INSTRUCTIONS FOR THE TASK ::
The answer must be an exact transcription of all the records below.

****

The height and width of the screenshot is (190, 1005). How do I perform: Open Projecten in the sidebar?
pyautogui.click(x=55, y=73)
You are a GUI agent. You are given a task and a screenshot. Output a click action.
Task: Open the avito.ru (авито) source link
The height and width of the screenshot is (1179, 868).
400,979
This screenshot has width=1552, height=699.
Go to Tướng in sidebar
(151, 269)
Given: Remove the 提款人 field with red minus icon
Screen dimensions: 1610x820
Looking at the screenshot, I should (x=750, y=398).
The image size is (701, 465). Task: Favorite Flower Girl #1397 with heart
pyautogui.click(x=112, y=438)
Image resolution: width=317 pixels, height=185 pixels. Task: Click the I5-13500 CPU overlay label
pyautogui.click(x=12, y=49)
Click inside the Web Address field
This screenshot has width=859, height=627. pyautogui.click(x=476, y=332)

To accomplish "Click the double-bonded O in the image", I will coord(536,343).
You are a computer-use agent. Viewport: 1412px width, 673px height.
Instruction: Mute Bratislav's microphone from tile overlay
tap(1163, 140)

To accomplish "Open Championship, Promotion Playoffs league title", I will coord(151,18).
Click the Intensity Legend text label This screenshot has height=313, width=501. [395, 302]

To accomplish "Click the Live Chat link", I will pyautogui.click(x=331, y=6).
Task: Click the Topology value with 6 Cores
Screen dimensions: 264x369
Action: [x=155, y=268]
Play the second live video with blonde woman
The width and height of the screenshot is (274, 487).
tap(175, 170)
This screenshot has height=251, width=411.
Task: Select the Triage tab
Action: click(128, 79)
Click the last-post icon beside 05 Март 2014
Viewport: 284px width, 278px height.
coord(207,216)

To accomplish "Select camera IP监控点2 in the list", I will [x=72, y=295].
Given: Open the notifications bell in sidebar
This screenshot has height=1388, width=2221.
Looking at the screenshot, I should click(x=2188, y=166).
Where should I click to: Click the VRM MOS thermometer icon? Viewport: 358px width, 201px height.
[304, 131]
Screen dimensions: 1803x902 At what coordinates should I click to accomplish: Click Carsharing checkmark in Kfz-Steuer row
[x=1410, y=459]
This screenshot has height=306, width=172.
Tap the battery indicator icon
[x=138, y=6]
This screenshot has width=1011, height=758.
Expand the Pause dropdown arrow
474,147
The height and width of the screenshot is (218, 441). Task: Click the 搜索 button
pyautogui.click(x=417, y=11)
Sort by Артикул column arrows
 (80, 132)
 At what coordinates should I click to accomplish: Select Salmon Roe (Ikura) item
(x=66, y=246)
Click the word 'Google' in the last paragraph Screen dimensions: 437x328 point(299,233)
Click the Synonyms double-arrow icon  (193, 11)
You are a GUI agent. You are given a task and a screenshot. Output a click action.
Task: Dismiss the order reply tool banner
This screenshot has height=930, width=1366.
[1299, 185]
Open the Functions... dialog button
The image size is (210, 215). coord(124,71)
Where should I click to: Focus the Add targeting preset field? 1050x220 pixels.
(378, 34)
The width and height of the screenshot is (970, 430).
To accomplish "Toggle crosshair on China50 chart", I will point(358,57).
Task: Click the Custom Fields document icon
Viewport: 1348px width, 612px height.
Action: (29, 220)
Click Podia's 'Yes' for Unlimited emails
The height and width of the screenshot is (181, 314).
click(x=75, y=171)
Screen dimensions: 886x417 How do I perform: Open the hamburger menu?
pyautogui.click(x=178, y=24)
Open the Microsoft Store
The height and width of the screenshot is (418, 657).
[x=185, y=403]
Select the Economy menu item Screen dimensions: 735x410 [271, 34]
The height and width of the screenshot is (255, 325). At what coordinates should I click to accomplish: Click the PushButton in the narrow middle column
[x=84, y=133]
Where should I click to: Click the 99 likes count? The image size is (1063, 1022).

****

RESULT OF THIS TASK ::
The height and width of the screenshot is (190, 1005). How do I perform: Open Projecten in the sidebar?
pyautogui.click(x=55, y=73)
You are a GUI agent. You are given a task and a screenshot. Output a click action.
Task: Open the avito.ru (авито) source link
The height and width of the screenshot is (1179, 868).
400,979
This screenshot has width=1552, height=699.
Go to Tướng in sidebar
(151, 269)
Given: Remove the 提款人 field with red minus icon
Screen dimensions: 1610x820
Looking at the screenshot, I should (x=750, y=398).
The image size is (701, 465). Task: Favorite Flower Girl #1397 with heart
pyautogui.click(x=112, y=438)
Image resolution: width=317 pixels, height=185 pixels. Task: Click the I5-13500 CPU overlay label
pyautogui.click(x=12, y=49)
Click inside the Web Address field
This screenshot has width=859, height=627. pyautogui.click(x=476, y=332)

To accomplish "Click the double-bonded O in the image", I will coord(536,343).
You are a computer-use agent. Viewport: 1412px width, 673px height.
Instruction: Mute Bratislav's microphone from tile overlay
tap(1163, 140)

To accomplish "Open Championship, Promotion Playoffs league title", I will coord(151,18).
Click the Intensity Legend text label This screenshot has height=313, width=501. [395, 302]

To accomplish "Click the Live Chat link", I will pyautogui.click(x=331, y=6).
Task: Click the Topology value with 6 Cores
Screen dimensions: 264x369
Action: [x=155, y=268]
Play the second live video with blonde woman
The width and height of the screenshot is (274, 487).
tap(175, 170)
This screenshot has height=251, width=411.
Task: Select the Triage tab
Action: click(128, 79)
Click the last-post icon beside 05 Март 2014
Viewport: 284px width, 278px height.
coord(207,216)

To accomplish "Select camera IP监控点2 in the list", I will [x=72, y=295].
Given: Open the notifications bell in sidebar
This screenshot has height=1388, width=2221.
Looking at the screenshot, I should click(x=2188, y=166).
Where should I click to: Click the VRM MOS thermometer icon? Viewport: 358px width, 201px height.
[304, 131]
Screen dimensions: 1803x902 At what coordinates should I click to accomplish: Click Carsharing checkmark in Kfz-Steuer row
[x=1410, y=459]
This screenshot has height=306, width=172.
Tap the battery indicator icon
[x=138, y=6]
This screenshot has width=1011, height=758.
Expand the Pause dropdown arrow
474,147
The height and width of the screenshot is (218, 441). Task: Click the 搜索 button
pyautogui.click(x=417, y=11)
Sort by Артикул column arrows
 (80, 132)
 At what coordinates should I click to accomplish: Select Salmon Roe (Ikura) item
(x=66, y=246)
Click the word 'Google' in the last paragraph Screen dimensions: 437x328 point(299,233)
Click the Synonyms double-arrow icon  (193, 11)
You are a GUI agent. You are given a task and a screenshot. Output a click action.
Task: Dismiss the order reply tool banner
This screenshot has height=930, width=1366.
[1299, 185]
Open the Functions... dialog button
The image size is (210, 215). coord(124,71)
Where should I click to: Focus the Add targeting preset field? 1050x220 pixels.
(378, 34)
The width and height of the screenshot is (970, 430).
To accomplish "Toggle crosshair on China50 chart", I will point(358,57).
Task: Click the Custom Fields document icon
Viewport: 1348px width, 612px height.
Action: (29, 220)
Click Podia's 'Yes' for Unlimited emails
The height and width of the screenshot is (181, 314).
click(x=75, y=171)
Screen dimensions: 886x417 How do I perform: Open the hamburger menu?
pyautogui.click(x=178, y=24)
Open the Microsoft Store
The height and width of the screenshot is (418, 657).
[x=185, y=403]
Select the Economy menu item Screen dimensions: 735x410 [271, 34]
The height and width of the screenshot is (255, 325). At what coordinates should I click to accomplish: Click the PushButton in the narrow middle column
[x=84, y=133]
Where should I click to: Click the 99 likes count? The image size is (1063, 1022).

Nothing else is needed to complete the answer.